東京都の悪質事業者通報サイトに1635件 誇大広告は過去最多

消費者からの通報を悪質事業者の行政処分・指導につなげる東京都の「悪質事業者通報サイト」の2025年度通報概要がまとまった。総通報件数は1635件で、前年度から351件増加した。内訳は「悪質商法」が620件、「誇大広告」が703件、「架空請求」が312件となった。都は通報を精査し、行政処分3件、行政指導34件、事業者名公表9件の措置につなげた。

なかでも誇大広告の703件は、同サイトで誇大広告の通報受け付けを開始した2018年度(74件)以降、過去最多を記録した。前年度(301件)の2倍以上に急増しており、インターネット・SNS広告が622件と約9割を占めた。化粧品の広告で、シミが数秒で消えるかのような動画を使用し、医薬品的な効果を示唆する表示が見られた事例や、事業者が依頼して作成した「お客様の声」に「PR」等の表示がなかった事例などが寄せられた。

悪質商法の620件では偽サイト(126件)が最多で、定期購入・サブスク(35件)、レスキュー商法(32件)、点検商法(22件)が続く。
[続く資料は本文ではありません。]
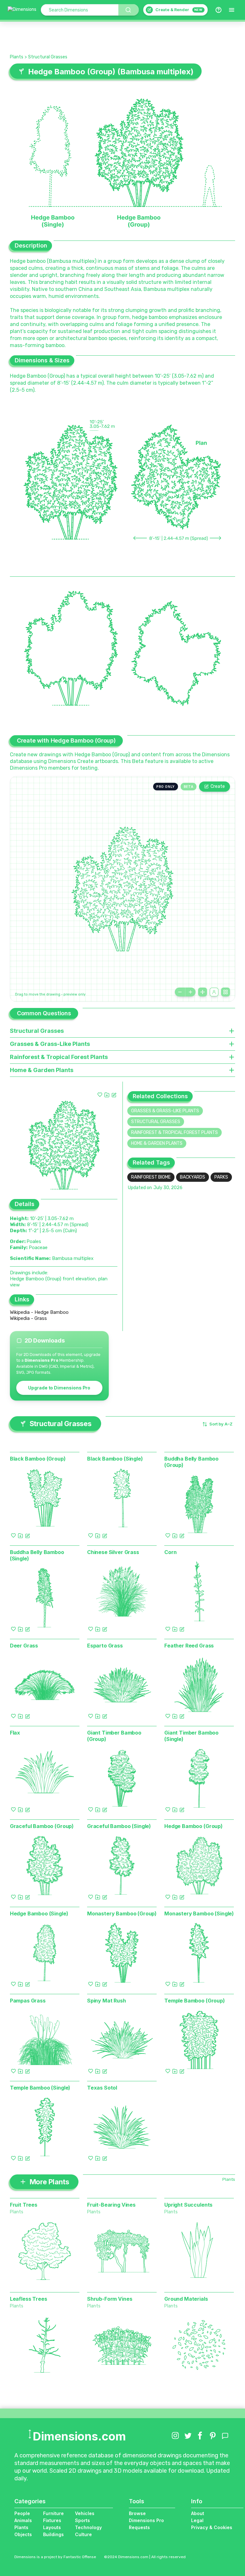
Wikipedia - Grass (28, 1318)
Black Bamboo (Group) (38, 1458)
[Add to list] (106, 1094)
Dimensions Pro (146, 2520)
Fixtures (52, 2520)
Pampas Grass (28, 2000)
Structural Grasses (47, 57)
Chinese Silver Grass (113, 1552)
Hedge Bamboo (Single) (39, 1913)
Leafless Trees (28, 2299)
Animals (23, 2520)
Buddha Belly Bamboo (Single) (37, 1555)
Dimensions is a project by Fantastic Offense (55, 2557)
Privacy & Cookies (211, 2527)
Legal (197, 2520)
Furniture (53, 2513)
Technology (88, 2527)
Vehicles (84, 2513)
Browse (137, 2513)
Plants (16, 57)
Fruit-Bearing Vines (111, 2205)
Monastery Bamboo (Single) (199, 1913)
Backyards (192, 1177)
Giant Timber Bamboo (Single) (191, 1735)
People (22, 2513)
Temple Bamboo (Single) (40, 2087)
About (197, 2513)
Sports (82, 2520)
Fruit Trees (23, 2205)
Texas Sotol (102, 2087)
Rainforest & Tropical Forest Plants (174, 1132)
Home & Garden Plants (156, 1143)
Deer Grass (24, 1645)
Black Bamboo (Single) (115, 1458)
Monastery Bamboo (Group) (122, 1913)
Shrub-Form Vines (109, 2299)
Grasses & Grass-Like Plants (165, 1111)
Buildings (53, 2534)
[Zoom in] (190, 992)
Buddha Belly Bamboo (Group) (191, 1461)
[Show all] (202, 992)
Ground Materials (186, 2299)
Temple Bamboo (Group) (194, 2000)
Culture (83, 2534)
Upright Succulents (188, 2205)
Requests (139, 2527)
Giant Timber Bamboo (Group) (114, 1735)
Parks (221, 1177)
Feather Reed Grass (189, 1645)
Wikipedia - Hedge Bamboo (39, 1312)
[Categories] (231, 10)
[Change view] (225, 992)
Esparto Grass (105, 1645)
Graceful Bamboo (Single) (119, 1826)
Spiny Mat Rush (106, 2000)
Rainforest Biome (151, 1177)
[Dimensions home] (22, 9)
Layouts (52, 2527)
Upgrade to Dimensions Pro (59, 1387)
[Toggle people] (214, 992)
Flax (15, 1732)
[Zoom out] (180, 992)
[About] (218, 10)
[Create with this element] (113, 1094)
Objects (23, 2534)
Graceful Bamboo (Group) (42, 1826)
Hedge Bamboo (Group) (193, 1826)
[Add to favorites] (99, 1094)
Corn (170, 1552)
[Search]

「無料点検」を装い高額な給湯器交換を契約させた訪問販売業者には行政処分を実施した。

また、架空請求の312件では、メールやSMSによる架空請求の通報が298件と多数を占めた。そのうちサブスク関連が105件、ライフライン関連が98件、行政機関をかたるものが44件報告された。

取引指導課は「処分の精度を上げていきたい。事業者名、広告表示、契約書、スクリーンショットなどの具体的な情報を寄せてほしい。事業者の悪質性によっては迅速な処分につながる可能性がある」と語り、積極的な情報提供を呼びかけた。